Capítulo VIII - Sous les grandes chaînes

SOUS LES GRANDS CHÊNES

Eh bien! prenons patience, Germain, dit la petite Marie. Nous ne sommes pas mal sur cette petite hauteur. La pluie ne perce pas la feuillée de ces gros chênes, et nous pouvons allumer du feu, car je sens de vieilles souches qui ne tiennent à rien et qui sont assez sèches pour flamber. Vous avez bien du feu, Germain? Vous fumiez votre pipe tantôt.

SOB OS GRANDES CARVALHEIROS

Está bem! Tenhamos paciência, Germain, disse a Mariazinha. Nós não estamos mal sobre este montinho. A chuva não passa através da folhagem destes grandes carvalhos, e nós podemos acender um fogo, é que eu estou a sentir velhos troncos mortos que estão bastante secos para arder. Tendes aí ao menos fogo? Fumastes cachimbo à tardinha.

— J'en avais! mon briquet était sur le bât dans mon sac, avec le gibier que je portais à ma future; mais la maudite jument a tout emporté, même mon manteau, qu'elle va perdre et déchirer à toutes les branches.

- Tinha disso! O meu isqueiro estava na albarda, dentro do meu saco, com as peças de caça que trazia à minha futura, mas a maldita égua levou tudo, até mesmo o capote que ela vai perder e rasgar contra os ramos.

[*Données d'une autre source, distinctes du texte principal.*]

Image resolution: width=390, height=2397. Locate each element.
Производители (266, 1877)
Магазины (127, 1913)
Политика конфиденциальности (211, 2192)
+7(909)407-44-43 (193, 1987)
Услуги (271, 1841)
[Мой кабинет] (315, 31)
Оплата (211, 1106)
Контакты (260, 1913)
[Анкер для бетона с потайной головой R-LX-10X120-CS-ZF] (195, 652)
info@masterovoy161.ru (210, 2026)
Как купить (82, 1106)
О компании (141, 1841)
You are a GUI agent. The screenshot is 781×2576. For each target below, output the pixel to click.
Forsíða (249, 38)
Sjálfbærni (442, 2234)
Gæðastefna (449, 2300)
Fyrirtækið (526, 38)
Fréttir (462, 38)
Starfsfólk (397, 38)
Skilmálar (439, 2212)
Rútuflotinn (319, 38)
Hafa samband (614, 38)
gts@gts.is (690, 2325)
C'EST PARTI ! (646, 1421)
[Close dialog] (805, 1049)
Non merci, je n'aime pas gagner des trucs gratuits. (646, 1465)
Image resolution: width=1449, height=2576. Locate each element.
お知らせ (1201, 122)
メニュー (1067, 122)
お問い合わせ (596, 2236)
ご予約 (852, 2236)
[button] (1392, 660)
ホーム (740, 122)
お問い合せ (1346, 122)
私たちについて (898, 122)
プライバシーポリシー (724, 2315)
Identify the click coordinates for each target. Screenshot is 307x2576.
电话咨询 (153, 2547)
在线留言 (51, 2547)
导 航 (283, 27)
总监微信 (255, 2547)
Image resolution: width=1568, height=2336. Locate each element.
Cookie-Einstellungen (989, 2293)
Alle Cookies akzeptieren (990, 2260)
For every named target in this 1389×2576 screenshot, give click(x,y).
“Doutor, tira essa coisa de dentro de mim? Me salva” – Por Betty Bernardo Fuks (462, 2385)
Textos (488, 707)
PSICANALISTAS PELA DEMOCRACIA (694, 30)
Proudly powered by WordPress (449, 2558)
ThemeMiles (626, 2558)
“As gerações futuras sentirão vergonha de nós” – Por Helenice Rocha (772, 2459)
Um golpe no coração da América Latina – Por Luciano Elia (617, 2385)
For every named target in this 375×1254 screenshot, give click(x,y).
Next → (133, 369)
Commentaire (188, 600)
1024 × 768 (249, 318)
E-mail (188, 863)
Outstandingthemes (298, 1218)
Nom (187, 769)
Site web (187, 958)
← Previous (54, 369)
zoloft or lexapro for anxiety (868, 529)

— Non pas, Germain; la bâtine, le manteau, le sac, tout est là par terre, à vos pieds. La Grise a cassé les sangles et tout jeté à côté d'elle en partant.
— C'est, vrai Dieu, certain! dit le laboureur; et si nous pouvons trouver un peu de bois mort à tâtons, nous réussirons à nous sécher et à nous réchauffer.

- Nada disso, Germain; a albarda, o capote, o saco, tudo está aí no chão aos vossos pés. A Grise quebrou a cilha e atirou tudo para o lado ao partir.
- É verdade, meu Deus, é certo! Disse o agricultor; e se nós pudermos encontrar um pouco de madeira morta às apalpadelas, conseguiremos secar-nos e aquecer-nos.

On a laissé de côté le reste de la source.